A 450 mm (17.7 inch) diameter sphere containing a smaller sphere 284.4 mm (11.2 inches) equipped so that the small sphere carries 13.73 kg of LOX and the larger sphere contains 2.50 kg of LH2 and the sphere's themselves mass 1.05 kg. So we have a single sphere capable of a final velocity of;

Vf = 4.5 * ln(16.28 / 1.05) = 12.33 km/sec.

So, a take of weight for a sphere of 24.09 kg containing 15.23 kg of propellant (13.73 + 2.50) propels 8.86 kg through 4.5 km/sec. With 1.05 kg of 'structure' we have a structure fraction of 1.05 / 24.09 = 4.36% and propellant fraction of 15.23 / 24.09 = 63.23% leaving 100% - 63.23% - 4.36% = 32.41% payload.

Now, if we say a sphere carries a payload through a delta vee of 4.5 km/sec and we have four stages, two stages to orbit Earth, one stage to go from Earth orbit to the vicinity of the Moon, and finally, one stage to go from the Moon, to the Moon's surface, and back to Earth.

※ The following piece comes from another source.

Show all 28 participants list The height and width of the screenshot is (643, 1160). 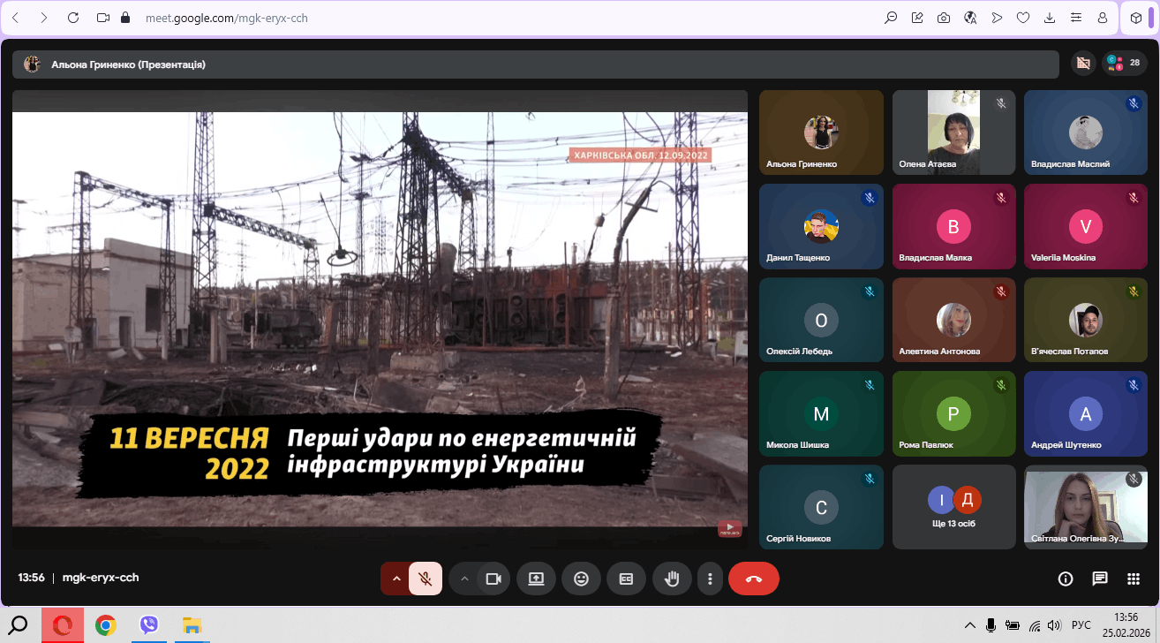point(1124,64)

With a biosuit, and supplies for 14 days, an astronaut leaving Earth, massing 85 kg (on average) in a long-duration mechanical counter-pressure suit and supplies bringing the total to 140 kg. That's the payload.

Working backwards we have

140 kg / 0.3241 = 431.97

and so

431.97 * 0.0436 / 1.05 = 17.93 ~ 18

Eighteen spheres take a fully equipped astronaut with supplies for 12 days - which mean about 18 kilos of samples - from the lunar surface to Earth's surface.

We then do the same thing again using the 18 spheres + 140 kg as payload

18 * 16.28 + 140 = 433.04

and so;

433.04 / 0.3241 = 1,336.14

therefore;

1,336.14 * 0.0436 / 1.05 = 55.48 ~ 56

spheres... to take the return spheres and the astronaut from Earth orbit to the vicinity of the moon.

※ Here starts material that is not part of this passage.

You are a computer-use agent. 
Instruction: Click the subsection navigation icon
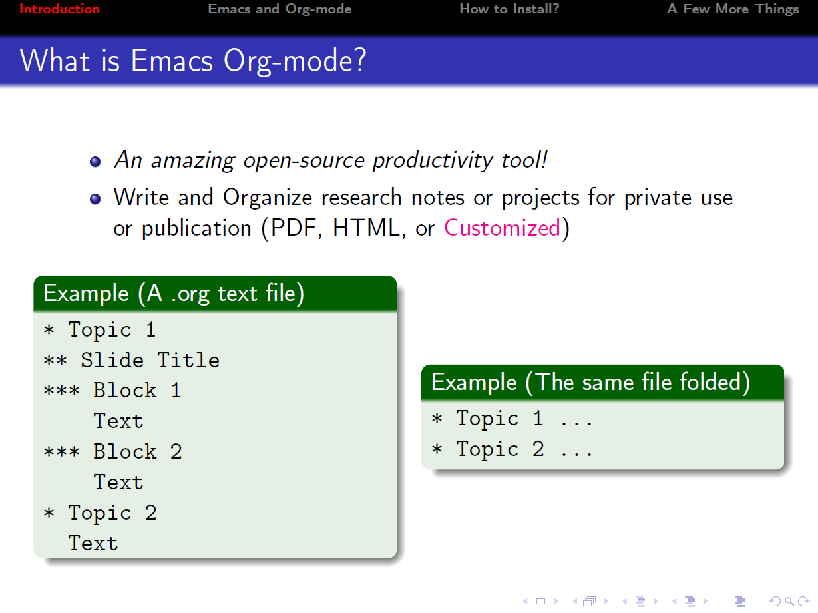(640, 602)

56 * 16.28 + 433.04 = 1,344.72

Using this as payload, we calculate the upper stage of the launcher... in terms of spheres.

1,344.72 / 0.3421 = 3930.79 kg

which translate to;

3930.79 * 0.0436 / 1.05 = 163.22 ~ 164 spheres

and so, to calculate the first stage and take off weight;

164 * 16.28 + 3930.79 = 6600.71

6600.71 * 0.0436 / 1.05 = 274.09 ~ 275

275 Stage 1
164 Stage 2
56 Stage 3
18 Stage 4

513 Total

513 * 16.28 + 140 = 8,491.64 kg TAKE OFF WEIGHT.

So, a disk of hexagonal close packed array of spheres 8.55 meters (28.0 ft) in diameter topped by another disk of hcp array of spheres 7.83 meters (25..7 ft) in diameter, is sufficient to take an astronaut to the moon and back, and return ALL the spheres to be reused to the launch point.